Der Sammelband teilt sich in fünf große Themengebiete, wobei jeder Teil auf vorbildliche Weise von einem konzeptionellen Essay eingeleitet wird. Nachdem Rebekka Habermas noch einmal auf die wichtige Rolle eingegangen ist, die Intermediaries, Kaufleute, Missionare, Forscher und Diakonissen für den Transfer von Wissensbeständen spielten, werden in vier Aufsätzen beispielhaft der Missionar Alexander Merensky (von Ulrich van der Heyden), der Pater August Schynse (1857-1891) (von Richard Hölzl), der Kaufmann Salomon Volkart (von Christof Dejung) und der Kolonialbeamte Rudolph Asmis (von Bettina Brockmeyer) vorgestellt. Der nächste Abschnitt gibt Antworten auf die Fragen, in welchen Räumen die Globalisierung von Wissen um 1900 stattfand bzw. welche Räume erst durch den Wissenstransfer entstanden sind. An das interessante Einführungsreferat von Kerstin Rüther schließen sich drei Aufsätze an. Geht Tony Ballantyne auf das Thema "Indien und die Globalisierung kolonialen Wissens" ein, so widmet sich Patricke Harries einem Missionsarchiv zu Afrika in Lausanne und Stefanie Gänger dem Sammeln vorspanischer Antiquitäten in Peru in der Zeit von 1858 bis 1906. Spannend ist auch das dritte Themenfeld: "Disziplinen. Zum Wandel der Wissensordnungen im 19. Jahrhundert", das Iris Schröder sachkundig vorstellt und insgesamt drei Fallbeispiele umfasst.

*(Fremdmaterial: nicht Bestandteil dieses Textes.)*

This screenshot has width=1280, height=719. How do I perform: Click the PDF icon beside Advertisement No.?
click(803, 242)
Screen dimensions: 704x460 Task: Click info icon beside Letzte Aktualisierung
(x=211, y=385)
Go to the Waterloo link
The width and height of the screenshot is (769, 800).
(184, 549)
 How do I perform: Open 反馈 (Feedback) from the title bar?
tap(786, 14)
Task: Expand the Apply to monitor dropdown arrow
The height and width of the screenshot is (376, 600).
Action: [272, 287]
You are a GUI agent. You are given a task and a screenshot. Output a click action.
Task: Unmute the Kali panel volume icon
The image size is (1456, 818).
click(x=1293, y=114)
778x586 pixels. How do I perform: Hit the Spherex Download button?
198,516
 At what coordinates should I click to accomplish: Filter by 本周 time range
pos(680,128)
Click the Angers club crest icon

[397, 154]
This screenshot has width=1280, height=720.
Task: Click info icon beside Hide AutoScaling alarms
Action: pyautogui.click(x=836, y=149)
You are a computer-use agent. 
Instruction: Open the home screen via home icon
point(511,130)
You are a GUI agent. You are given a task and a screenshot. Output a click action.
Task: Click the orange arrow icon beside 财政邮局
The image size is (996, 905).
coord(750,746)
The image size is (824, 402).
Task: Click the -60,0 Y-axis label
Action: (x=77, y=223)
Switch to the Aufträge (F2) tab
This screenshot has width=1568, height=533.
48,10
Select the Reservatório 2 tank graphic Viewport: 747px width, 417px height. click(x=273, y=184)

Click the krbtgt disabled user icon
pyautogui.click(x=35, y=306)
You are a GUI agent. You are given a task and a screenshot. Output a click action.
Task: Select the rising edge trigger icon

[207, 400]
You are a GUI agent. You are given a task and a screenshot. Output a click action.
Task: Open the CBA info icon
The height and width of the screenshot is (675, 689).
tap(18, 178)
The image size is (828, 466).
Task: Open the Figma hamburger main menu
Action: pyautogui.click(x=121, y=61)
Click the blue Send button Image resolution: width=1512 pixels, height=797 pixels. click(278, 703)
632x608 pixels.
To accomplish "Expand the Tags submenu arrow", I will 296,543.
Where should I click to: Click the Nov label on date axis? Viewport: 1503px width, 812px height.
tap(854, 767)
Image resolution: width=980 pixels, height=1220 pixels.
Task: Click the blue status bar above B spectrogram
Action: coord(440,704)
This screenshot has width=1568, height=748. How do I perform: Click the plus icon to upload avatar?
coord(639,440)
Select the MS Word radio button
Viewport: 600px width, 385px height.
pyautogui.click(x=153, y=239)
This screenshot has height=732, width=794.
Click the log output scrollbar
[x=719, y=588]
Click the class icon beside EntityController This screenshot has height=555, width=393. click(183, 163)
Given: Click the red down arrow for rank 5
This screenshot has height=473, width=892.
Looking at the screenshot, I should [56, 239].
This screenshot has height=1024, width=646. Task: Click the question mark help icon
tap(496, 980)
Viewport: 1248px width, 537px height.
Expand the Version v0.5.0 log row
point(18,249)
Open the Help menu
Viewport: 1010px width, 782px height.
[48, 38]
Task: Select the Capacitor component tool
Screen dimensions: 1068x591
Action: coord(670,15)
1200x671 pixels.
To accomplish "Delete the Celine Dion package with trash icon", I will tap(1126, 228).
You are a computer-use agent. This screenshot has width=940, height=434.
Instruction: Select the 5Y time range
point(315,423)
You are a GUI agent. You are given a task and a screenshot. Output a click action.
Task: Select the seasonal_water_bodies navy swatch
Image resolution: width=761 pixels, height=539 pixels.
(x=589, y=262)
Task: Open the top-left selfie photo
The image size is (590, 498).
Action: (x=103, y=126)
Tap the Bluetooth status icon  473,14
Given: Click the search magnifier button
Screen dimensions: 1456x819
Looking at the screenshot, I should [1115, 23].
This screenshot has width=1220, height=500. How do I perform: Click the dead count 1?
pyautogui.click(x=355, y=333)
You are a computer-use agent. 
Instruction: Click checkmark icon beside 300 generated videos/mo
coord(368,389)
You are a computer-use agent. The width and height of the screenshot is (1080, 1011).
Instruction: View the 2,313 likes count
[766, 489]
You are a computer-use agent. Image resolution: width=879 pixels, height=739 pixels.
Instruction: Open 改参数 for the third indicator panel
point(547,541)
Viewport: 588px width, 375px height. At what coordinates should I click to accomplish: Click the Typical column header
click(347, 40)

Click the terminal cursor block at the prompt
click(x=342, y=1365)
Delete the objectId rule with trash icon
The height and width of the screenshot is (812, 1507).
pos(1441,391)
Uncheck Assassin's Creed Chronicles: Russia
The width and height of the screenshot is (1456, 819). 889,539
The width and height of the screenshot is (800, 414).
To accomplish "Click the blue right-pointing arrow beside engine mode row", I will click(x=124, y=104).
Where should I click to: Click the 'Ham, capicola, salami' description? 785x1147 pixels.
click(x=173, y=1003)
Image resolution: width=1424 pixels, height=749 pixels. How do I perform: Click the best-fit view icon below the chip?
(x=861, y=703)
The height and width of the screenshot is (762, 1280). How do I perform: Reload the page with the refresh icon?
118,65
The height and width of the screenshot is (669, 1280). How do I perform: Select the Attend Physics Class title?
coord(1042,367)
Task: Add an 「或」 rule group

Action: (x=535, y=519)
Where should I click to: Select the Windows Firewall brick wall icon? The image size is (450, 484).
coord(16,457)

Es geht letztlich darum zu zeigen, wie sich im Laufe des 19. Jahrhunderts durch die Aufnahme außereuropäischer Kulturen der eigene Horizont so erweiterte, dass sich die universitäre Wissensordnung in Europa fundamental wandelte. Sabine Mangold präsentiert uns vor diesem Hintergrund die Karriere des Leipziger Türkisch-Lektoren Ahmed Muhiddin (1892-1923) und Charlotte Trümpler die Orientforscherin Gertrude Bell (1868-1926), wohingegen Holger Stoecker die Institutionalisierung der Afrikanistik in Deutschland skizziert.
Neben den Akteuren und Akteurinnen, den Räumen und der Wissensordnung sind, das ist sicher richtig, vor allem auch noch die Medien zu betrachten, die die Zirkulationsprozesse überhaupt erst ermöglichten und zur Verbreitung des Wissens sowohl in den kolonialisierten Gebieten wie auch in den Kolonialländern führten. Alexandra Przyrembel betont in ihrem Konzeptbeitrag insbesondere die Änderung der Lesegewohnheiten aufgrund des Aufkommens neuer Printmedien, die Beschleunigung der Informationsflüsse durch die Erfindung neuer Technologien und die manisch anmutende Sammel- und Dokumentationsleidenschaft der Europäer. Die drei Aufsätze thematisieren dann jeweils eine ihren jeweiligen Forschungsgebieten entnommene mediale Vermittlungsinstanz. Bei Barbara Buchenau ist es der "Song of Hiawatha" (1855), bei Kathrin Reiner Fotografien von argentinischen Indígenas aus der Zeit von 1879 bis 1910 und bei Andrew Zimmermann die Kolonialsammlungen des Königlichen Museums für Völkerkunde in Berlin. Der letzte Teil des hier zu besprechenden Buches dreht sich schließlich um die privaten und staatlichen Ressourcen, die die Basis für die europäische Explorationskultur im 19. Jahrhundert darstellten (Jakob Vogel: "Public-private partnership. Das koloniale Wissen und seine Ressourcen im langen 19. Jahrhundert. Einführung"). Ernst-Christian Steineck veranschaulicht dies an den Ausgrabungen von Babylon, die repräsentativ sind für die archäologische Wissenschaftsförderung im Deutschen Kaiserreich, und Maria Rhode an der Russischen Äthiopien-Expeditionen 1889-1896.
Wir haben es zusammenfassend mit einem Sammelband zu tun, der für dieses Genre ein bemerkenswert überzeugendes Konzept vorweisen kann. Die einleitenden Beiträge sind alle auf einem sehr hohen Niveau verfasst. Dies gilt grundsätzlich auch für die case studies. Allerdings wird man manchmal nach der Lektüre der Einzelfälle das Gefühl nicht los, dass den einzelnen Autoren und Autorinnen zu wenig Raum gegeben worden ist. So handelt es sich in der Regel um sehr kurze Texte - der Leser möchte aber manchmal doch mehr wissen. Darüber hinaus nehmen die Beiträge nur selten auf die übergeordneten Fragestellungen Bezug. Das ist natürlich häufig so, doch hätte man sich hier angesichts der Mühe, die sich die Herausgeberinnen gemacht haben, ein klein wenig mehr erhofft.